> Aim of the exercise
Look for the line that contains "You are a computer-use agent. Screen"; output that line and every line after it exactly, through the final line of the material below, and nothing else.

> Exercise input
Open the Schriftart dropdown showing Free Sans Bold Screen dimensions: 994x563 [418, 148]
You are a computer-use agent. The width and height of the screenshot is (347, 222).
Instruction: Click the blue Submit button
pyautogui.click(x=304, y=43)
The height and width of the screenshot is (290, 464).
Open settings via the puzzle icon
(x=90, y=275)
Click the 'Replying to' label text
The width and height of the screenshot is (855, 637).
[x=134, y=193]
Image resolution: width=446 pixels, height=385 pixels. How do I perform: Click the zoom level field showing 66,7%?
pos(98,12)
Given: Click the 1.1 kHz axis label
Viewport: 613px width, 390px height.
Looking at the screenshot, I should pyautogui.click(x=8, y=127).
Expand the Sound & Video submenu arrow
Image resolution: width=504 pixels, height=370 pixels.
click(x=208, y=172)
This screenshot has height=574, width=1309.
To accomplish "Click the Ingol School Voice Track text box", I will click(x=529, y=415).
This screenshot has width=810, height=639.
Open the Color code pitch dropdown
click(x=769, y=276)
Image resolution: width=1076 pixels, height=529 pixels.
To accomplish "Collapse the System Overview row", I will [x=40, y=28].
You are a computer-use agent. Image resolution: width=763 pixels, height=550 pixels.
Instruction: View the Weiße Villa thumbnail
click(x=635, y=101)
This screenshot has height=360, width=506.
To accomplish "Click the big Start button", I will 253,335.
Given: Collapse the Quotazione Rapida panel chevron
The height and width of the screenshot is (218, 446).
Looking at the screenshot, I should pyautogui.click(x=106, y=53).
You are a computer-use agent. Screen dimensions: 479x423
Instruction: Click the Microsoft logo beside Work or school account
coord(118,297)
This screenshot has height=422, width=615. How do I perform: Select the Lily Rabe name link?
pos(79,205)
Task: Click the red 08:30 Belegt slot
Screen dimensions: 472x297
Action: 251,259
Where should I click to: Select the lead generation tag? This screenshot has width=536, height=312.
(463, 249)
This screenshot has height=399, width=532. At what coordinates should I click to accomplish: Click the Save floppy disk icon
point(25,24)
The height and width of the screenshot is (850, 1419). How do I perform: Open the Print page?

> Response to the task
You are a computer-use agent. Screen dimensions: 479x423
Instruction: Click the Microsoft logo beside Work or school account
coord(118,297)
This screenshot has height=422, width=615. How do I perform: Select the Lily Rabe name link?
pos(79,205)
Task: Click the red 08:30 Belegt slot
Screen dimensions: 472x297
Action: 251,259
Where should I click to: Select the lead generation tag? This screenshot has width=536, height=312.
(463, 249)
This screenshot has height=399, width=532. At what coordinates should I click to accomplish: Click the Save floppy disk icon
point(25,24)
The height and width of the screenshot is (850, 1419). How do I perform: Open the Print page?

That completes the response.